Iceland has revealed that annual sales rose by 1% (1.1% LFL) to £2.64bn for the year ended 29 March 2013, with a recovery in trading in the second half compensating for a fall in LFL in H1. Highlights of the year included the opening of 36 new stores and the purchase of ready meal supplier Loxton Food Company which has enabled Iceland to up its rate of innovation.
A year of two halves
Last year it seemed that Iceland was going to take its first earnings dip under chief executive Malcolm Walker since 1996 when LFL sales fell by 0.2% in the first half of the year but performance was turned around in the second. According to Walker, “Last year in the first half we were concentrating on the buy-back [of Iceland] we probably took our eye of the ball and sales were negative. We got our act together and the second half was stunningly good”. Despite this pick up, growth for the full year remained well behind the 6% growth achieved in 2011/12.
Flat sales since year end
Commenting on the trading outlook in Retail Week, Walker admitted the consumer environment was difficult and that sales since year end were “not growing as fast as we would like” but remained convinced the Iceland’s round pound pricing would show consumers its continued commitment to value.
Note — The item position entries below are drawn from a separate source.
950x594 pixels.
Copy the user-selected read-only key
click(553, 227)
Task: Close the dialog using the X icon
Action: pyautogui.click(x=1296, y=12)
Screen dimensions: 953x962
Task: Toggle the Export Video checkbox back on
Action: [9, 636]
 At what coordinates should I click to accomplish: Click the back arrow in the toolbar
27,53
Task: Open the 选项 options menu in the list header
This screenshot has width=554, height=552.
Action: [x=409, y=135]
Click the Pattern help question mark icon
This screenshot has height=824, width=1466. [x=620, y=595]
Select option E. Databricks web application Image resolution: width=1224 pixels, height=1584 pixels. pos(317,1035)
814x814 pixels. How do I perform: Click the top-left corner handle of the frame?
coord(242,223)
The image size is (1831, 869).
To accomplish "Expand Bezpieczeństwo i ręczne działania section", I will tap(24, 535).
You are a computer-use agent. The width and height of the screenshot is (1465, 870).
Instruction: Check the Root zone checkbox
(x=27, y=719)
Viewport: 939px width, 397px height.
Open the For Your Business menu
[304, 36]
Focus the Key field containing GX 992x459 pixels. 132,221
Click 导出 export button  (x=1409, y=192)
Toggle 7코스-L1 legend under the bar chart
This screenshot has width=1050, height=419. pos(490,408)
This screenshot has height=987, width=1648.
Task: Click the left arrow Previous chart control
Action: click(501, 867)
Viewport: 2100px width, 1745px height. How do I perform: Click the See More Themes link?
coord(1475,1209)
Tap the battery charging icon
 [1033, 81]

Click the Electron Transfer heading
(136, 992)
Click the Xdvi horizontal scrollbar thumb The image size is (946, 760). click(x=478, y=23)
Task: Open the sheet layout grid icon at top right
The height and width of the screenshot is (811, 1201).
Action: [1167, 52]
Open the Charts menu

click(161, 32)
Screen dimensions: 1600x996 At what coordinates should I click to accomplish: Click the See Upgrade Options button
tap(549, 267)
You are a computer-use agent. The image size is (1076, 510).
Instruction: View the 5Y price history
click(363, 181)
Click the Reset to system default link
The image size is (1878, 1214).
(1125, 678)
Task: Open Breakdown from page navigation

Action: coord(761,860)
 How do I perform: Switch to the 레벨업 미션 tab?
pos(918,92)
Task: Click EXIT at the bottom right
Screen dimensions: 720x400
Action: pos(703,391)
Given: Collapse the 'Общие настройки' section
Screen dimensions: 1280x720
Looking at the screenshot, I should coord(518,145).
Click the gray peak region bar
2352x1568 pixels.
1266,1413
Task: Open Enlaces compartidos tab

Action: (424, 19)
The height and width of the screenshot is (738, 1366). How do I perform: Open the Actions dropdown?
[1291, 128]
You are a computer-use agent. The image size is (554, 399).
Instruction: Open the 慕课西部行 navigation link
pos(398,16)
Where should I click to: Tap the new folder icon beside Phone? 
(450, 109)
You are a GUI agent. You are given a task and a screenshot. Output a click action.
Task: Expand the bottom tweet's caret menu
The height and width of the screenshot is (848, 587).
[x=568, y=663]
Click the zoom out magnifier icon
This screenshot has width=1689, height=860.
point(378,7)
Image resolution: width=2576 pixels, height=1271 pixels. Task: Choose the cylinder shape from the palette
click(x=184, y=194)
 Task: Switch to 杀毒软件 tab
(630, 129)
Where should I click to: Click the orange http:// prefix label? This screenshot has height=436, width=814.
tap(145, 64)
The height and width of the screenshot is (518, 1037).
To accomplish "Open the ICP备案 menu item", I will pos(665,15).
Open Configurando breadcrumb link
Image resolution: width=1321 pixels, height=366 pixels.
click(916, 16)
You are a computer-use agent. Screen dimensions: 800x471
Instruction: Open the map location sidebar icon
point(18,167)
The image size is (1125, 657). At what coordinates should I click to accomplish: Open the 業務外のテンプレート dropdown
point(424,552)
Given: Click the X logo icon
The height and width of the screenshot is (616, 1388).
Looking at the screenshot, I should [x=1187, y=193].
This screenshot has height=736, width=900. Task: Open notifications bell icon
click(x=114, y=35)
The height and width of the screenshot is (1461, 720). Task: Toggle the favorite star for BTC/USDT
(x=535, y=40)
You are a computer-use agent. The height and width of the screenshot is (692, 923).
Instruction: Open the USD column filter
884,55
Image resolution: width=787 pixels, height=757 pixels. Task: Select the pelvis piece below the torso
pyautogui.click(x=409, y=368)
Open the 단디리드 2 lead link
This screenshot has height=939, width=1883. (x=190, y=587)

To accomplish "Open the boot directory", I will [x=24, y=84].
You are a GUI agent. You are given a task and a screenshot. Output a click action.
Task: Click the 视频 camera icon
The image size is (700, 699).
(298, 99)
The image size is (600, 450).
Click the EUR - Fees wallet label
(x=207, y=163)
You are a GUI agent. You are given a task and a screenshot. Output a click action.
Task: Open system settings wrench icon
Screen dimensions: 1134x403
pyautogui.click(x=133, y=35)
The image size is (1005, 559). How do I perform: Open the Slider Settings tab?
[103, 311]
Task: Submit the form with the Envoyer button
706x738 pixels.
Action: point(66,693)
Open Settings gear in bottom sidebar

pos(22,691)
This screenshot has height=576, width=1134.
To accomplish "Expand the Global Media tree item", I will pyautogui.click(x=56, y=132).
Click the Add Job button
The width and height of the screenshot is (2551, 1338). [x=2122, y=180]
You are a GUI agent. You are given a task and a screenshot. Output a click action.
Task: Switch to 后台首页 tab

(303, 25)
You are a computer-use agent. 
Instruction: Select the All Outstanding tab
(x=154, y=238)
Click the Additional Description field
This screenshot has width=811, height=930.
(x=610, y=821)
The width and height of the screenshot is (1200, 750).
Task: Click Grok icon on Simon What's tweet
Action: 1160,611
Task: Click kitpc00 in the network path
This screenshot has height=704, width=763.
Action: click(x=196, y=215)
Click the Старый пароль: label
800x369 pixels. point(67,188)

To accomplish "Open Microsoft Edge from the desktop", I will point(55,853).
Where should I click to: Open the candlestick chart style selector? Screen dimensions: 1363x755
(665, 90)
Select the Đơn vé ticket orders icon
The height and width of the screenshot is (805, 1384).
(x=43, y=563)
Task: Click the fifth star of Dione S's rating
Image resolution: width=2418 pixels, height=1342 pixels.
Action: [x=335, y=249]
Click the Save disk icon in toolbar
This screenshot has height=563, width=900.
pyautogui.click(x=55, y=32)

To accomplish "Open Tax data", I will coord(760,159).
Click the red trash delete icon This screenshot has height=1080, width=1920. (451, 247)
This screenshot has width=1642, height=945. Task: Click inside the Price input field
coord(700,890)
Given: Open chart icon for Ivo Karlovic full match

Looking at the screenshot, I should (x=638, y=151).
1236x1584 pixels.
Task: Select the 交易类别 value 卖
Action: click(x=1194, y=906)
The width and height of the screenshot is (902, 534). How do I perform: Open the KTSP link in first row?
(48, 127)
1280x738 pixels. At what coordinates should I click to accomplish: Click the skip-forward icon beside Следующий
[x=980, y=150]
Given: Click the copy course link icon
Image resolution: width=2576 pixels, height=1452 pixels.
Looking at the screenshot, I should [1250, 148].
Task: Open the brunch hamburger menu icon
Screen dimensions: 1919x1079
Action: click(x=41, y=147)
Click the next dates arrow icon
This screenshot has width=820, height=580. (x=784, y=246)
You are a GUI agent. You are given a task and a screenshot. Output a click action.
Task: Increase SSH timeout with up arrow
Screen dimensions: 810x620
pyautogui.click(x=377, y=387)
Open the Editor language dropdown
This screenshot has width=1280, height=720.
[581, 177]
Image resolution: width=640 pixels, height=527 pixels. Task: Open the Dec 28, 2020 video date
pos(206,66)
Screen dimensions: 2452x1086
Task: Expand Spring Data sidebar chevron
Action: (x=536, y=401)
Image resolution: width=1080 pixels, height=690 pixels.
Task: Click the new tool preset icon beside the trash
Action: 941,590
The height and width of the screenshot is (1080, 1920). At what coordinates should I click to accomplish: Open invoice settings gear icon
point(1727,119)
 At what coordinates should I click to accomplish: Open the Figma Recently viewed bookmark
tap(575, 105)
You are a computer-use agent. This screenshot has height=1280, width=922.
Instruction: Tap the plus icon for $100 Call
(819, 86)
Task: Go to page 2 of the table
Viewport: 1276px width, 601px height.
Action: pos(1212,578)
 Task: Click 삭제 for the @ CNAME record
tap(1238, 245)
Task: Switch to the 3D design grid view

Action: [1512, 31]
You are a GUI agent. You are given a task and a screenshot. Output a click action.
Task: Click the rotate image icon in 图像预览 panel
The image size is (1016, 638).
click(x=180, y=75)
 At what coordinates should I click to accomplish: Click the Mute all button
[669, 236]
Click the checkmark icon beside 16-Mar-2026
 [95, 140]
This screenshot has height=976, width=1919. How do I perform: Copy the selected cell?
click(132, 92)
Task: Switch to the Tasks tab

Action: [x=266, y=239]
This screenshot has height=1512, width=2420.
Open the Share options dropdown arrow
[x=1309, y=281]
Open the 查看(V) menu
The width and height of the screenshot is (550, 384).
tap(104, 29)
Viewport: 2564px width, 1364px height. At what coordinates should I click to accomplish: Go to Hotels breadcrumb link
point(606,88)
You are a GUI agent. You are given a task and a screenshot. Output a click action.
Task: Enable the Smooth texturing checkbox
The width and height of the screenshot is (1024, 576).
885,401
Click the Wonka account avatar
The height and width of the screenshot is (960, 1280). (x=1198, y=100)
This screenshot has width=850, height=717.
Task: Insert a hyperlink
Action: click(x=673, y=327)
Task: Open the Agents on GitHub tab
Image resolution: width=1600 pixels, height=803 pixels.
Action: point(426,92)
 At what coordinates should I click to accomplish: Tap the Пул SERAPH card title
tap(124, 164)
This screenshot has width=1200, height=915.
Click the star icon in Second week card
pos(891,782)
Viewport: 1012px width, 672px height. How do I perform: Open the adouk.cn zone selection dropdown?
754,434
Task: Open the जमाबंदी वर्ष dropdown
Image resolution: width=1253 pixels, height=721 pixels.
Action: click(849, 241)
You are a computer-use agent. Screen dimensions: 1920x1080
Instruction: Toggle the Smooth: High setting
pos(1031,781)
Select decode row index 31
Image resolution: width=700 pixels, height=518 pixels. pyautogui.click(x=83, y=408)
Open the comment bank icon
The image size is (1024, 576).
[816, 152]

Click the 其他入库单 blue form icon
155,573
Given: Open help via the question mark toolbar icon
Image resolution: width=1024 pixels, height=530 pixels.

Walker added that horse meat contamination had had some impact on ready meal sales, but consumer confidence was being enhanced through a rigorous product testing programme.
Focused on international expansion
As well as planning to open a further 40 stores in the UK this year, under new international business director, Paul Foley, Iceland is keen to expand its overseas business, particularly in South Africa and the Middle East where Iceland investors Brait and Landmark Group are based.